Copy the lines below word for word, starting at the line that contains "Task: Click the PicoClaw logo" and ending after the line that contains "Looking at the". Do not include the pictures.

* Records for locating words and elements *
################
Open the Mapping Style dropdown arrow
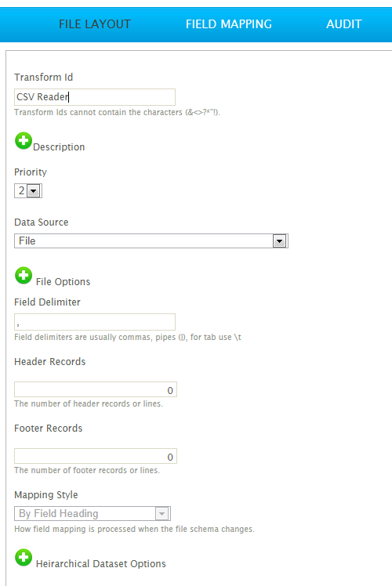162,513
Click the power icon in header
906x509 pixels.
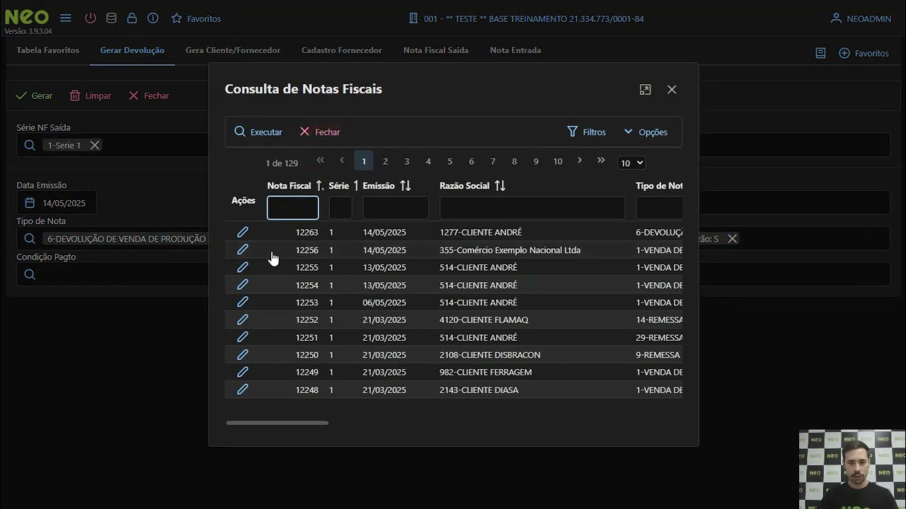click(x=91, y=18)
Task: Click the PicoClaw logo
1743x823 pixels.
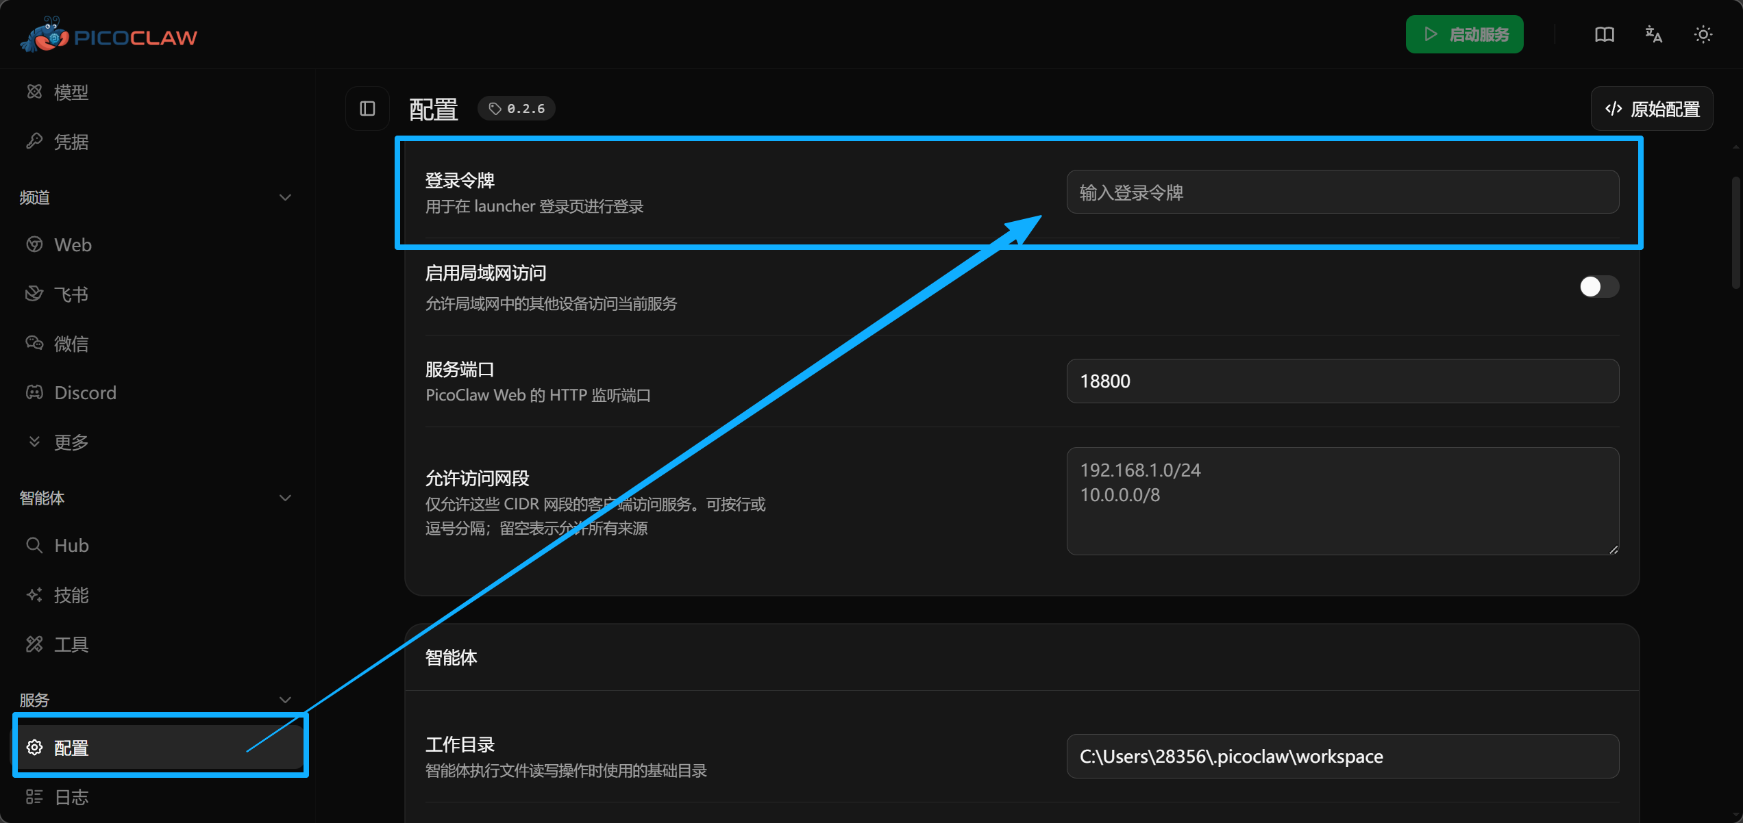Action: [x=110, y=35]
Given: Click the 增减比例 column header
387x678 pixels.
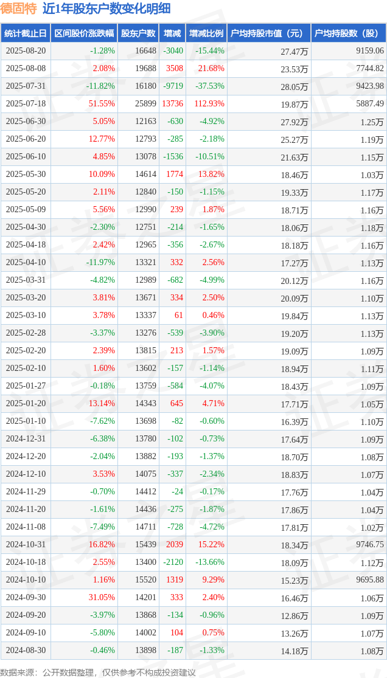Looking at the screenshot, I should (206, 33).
################
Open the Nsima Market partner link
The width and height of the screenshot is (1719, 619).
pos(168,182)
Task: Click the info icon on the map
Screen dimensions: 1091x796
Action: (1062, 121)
################
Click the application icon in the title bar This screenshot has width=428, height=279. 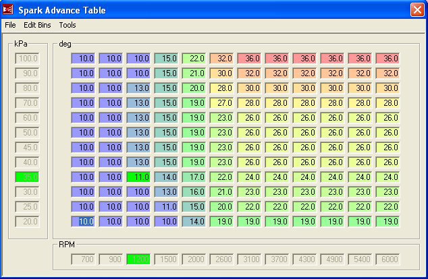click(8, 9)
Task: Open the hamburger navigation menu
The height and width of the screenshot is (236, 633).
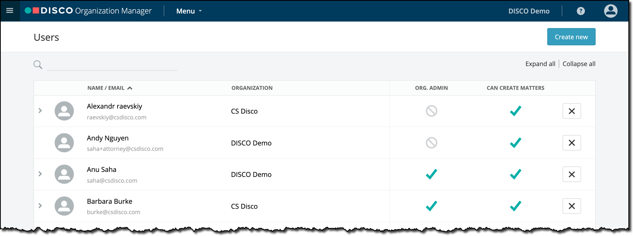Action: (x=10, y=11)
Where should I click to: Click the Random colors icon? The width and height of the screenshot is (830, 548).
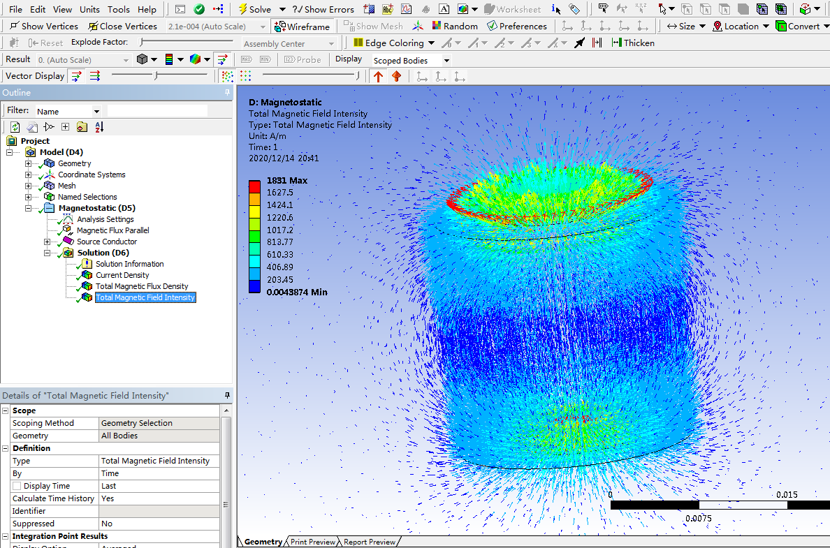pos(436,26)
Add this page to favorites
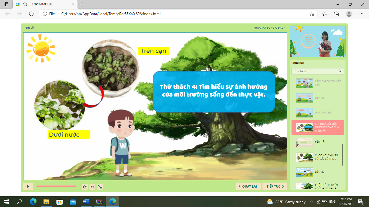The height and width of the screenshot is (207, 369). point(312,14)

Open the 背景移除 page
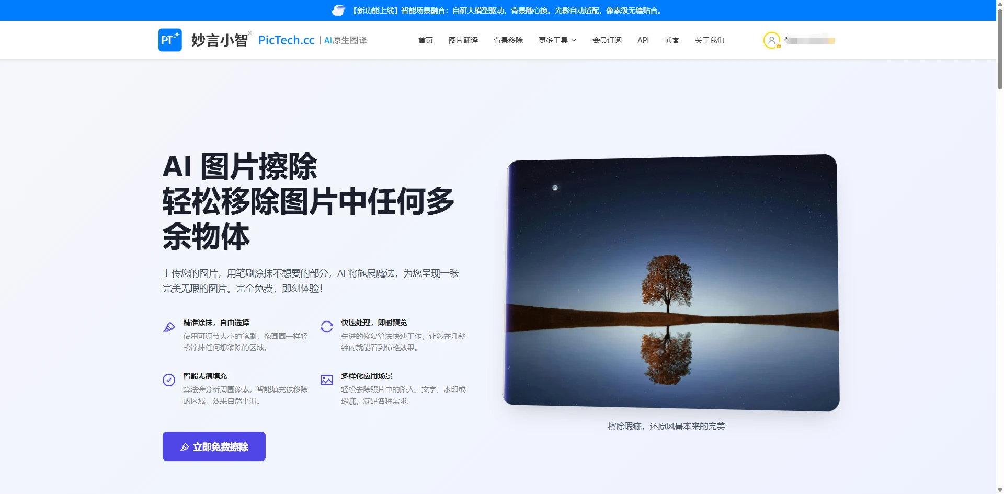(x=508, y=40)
################
* Response *
Task: Click the PicoClaw logo
1743x823 pixels.
Action: [x=110, y=35]
Given: Click the 增减比例 column header
387x678 pixels.
Looking at the screenshot, I should (206, 33).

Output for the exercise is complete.